• What needs to be done
Reproduce the material below unchanged, except substitute "Display size" for every "Screen dimensions".

• Rows
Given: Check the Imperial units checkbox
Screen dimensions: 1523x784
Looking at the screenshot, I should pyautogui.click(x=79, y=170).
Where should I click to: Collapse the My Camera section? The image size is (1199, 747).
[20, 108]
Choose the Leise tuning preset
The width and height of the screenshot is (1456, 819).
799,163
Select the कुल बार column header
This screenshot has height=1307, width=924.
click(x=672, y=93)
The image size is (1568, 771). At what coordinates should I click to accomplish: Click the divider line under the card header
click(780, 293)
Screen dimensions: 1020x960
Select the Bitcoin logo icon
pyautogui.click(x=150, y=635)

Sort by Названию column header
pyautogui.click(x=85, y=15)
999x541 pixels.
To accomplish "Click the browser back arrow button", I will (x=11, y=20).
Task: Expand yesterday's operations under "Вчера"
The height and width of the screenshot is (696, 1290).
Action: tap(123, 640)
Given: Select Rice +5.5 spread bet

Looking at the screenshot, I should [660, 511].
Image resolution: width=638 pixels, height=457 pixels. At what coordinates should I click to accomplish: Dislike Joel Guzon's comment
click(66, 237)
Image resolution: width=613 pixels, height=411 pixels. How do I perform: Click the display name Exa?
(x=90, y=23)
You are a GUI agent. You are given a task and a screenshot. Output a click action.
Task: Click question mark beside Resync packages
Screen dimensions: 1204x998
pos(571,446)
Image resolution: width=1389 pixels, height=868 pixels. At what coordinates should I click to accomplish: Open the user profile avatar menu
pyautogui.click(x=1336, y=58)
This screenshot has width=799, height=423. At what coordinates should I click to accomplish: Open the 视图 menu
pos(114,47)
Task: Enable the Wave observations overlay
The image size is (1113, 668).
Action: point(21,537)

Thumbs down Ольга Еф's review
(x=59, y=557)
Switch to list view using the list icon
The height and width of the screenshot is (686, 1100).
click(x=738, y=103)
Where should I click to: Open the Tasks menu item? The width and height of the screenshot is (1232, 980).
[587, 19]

• Completed exercise
Given: Check the Imperial units checkbox
Display size: 1523x784
Looking at the screenshot, I should pyautogui.click(x=79, y=170).
Where should I click to: Collapse the My Camera section? The image size is (1199, 747).
[20, 108]
Choose the Leise tuning preset
The width and height of the screenshot is (1456, 819).
799,163
Select the कुल बार column header
This screenshot has height=1307, width=924.
click(x=672, y=93)
The image size is (1568, 771). At what coordinates should I click to accomplish: Click the divider line under the card header
click(780, 293)
Display size: 1020x960
Select the Bitcoin logo icon
pyautogui.click(x=150, y=635)

Sort by Названию column header
pyautogui.click(x=85, y=15)
999x541 pixels.
To accomplish "Click the browser back arrow button", I will (x=11, y=20).
Task: Expand yesterday's operations under "Вчера"
The height and width of the screenshot is (696, 1290).
Action: tap(123, 640)
Given: Select Rice +5.5 spread bet

Looking at the screenshot, I should [660, 511].
Image resolution: width=638 pixels, height=457 pixels. At what coordinates should I click to accomplish: Dislike Joel Guzon's comment
click(66, 237)
Image resolution: width=613 pixels, height=411 pixels. How do I perform: Click the display name Exa?
(x=90, y=23)
You are a GUI agent. You are given a task and a screenshot. Output a click action.
Task: Click question mark beside Resync packages
Display size: 1204x998
pos(571,446)
Image resolution: width=1389 pixels, height=868 pixels. At what coordinates should I click to accomplish: Open the user profile avatar menu
pyautogui.click(x=1336, y=58)
This screenshot has width=799, height=423. At what coordinates should I click to accomplish: Open the 视图 menu
pos(114,47)
Task: Enable the Wave observations overlay
The image size is (1113, 668).
Action: point(21,537)

Thumbs down Ольга Еф's review
(x=59, y=557)
Switch to list view using the list icon
The height and width of the screenshot is (686, 1100).
click(x=738, y=103)
Where should I click to: Open the Tasks menu item? The width and height of the screenshot is (1232, 980).
[587, 19]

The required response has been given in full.